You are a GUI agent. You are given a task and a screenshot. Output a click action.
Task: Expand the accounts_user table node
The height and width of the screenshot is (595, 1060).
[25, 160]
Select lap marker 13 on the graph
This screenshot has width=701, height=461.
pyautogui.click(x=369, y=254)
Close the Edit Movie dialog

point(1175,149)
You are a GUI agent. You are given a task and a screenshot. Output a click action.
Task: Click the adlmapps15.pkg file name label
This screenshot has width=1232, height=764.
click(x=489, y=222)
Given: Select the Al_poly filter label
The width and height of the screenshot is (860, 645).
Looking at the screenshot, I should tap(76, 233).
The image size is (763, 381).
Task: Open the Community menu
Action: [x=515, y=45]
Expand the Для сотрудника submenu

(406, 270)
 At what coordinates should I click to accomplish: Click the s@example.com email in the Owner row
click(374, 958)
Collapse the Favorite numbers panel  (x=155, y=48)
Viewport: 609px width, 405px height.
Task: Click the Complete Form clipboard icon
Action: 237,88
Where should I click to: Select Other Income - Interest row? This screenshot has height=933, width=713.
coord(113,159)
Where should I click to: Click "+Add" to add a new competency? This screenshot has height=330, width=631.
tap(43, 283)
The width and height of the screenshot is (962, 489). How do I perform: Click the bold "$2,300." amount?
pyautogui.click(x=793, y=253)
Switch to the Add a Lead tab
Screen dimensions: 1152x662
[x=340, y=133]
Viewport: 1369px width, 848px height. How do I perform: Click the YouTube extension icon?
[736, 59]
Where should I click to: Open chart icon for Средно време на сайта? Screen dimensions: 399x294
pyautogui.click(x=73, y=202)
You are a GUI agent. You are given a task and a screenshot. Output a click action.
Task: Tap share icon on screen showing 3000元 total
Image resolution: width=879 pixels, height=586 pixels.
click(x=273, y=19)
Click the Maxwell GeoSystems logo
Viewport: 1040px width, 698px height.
====================
- Directions: Please repeat each line above exactly.

- Problem solution:
You are a GUI agent. You are given a task and a screenshot. Output a click action.
Task: Expand the accounts_user table node
The height and width of the screenshot is (595, 1060).
[25, 160]
Select lap marker 13 on the graph
This screenshot has width=701, height=461.
pyautogui.click(x=369, y=254)
Close the Edit Movie dialog

point(1175,149)
You are a GUI agent. You are given a task and a screenshot. Output a click action.
Task: Click the adlmapps15.pkg file name label
This screenshot has width=1232, height=764.
click(x=489, y=222)
Given: Select the Al_poly filter label
The width and height of the screenshot is (860, 645).
Looking at the screenshot, I should tap(76, 233).
The image size is (763, 381).
Task: Open the Community menu
Action: [x=515, y=45]
Expand the Для сотрудника submenu

(406, 270)
 At what coordinates should I click to accomplish: Click the s@example.com email in the Owner row
click(374, 958)
Collapse the Favorite numbers panel  (x=155, y=48)
Viewport: 609px width, 405px height.
Task: Click the Complete Form clipboard icon
Action: 237,88
Where should I click to: Select Other Income - Interest row? This screenshot has height=933, width=713.
coord(113,159)
Where should I click to: Click "+Add" to add a new competency? This screenshot has height=330, width=631.
tap(43, 283)
The width and height of the screenshot is (962, 489). How do I perform: Click the bold "$2,300." amount?
pyautogui.click(x=793, y=253)
Switch to the Add a Lead tab
Screen dimensions: 1152x662
[x=340, y=133]
Viewport: 1369px width, 848px height. How do I perform: Click the YouTube extension icon?
[736, 59]
Where should I click to: Open chart icon for Средно време на сайта? Screen dimensions: 399x294
pyautogui.click(x=73, y=202)
You are a GUI agent. You are given a task and a screenshot. Output a click action.
Task: Tap share icon on screen showing 3000元 total
Image resolution: width=879 pixels, height=586 pixels.
click(x=273, y=19)
Click the Maxwell GeoSystems logo
Viewport: 1040px width, 698px height.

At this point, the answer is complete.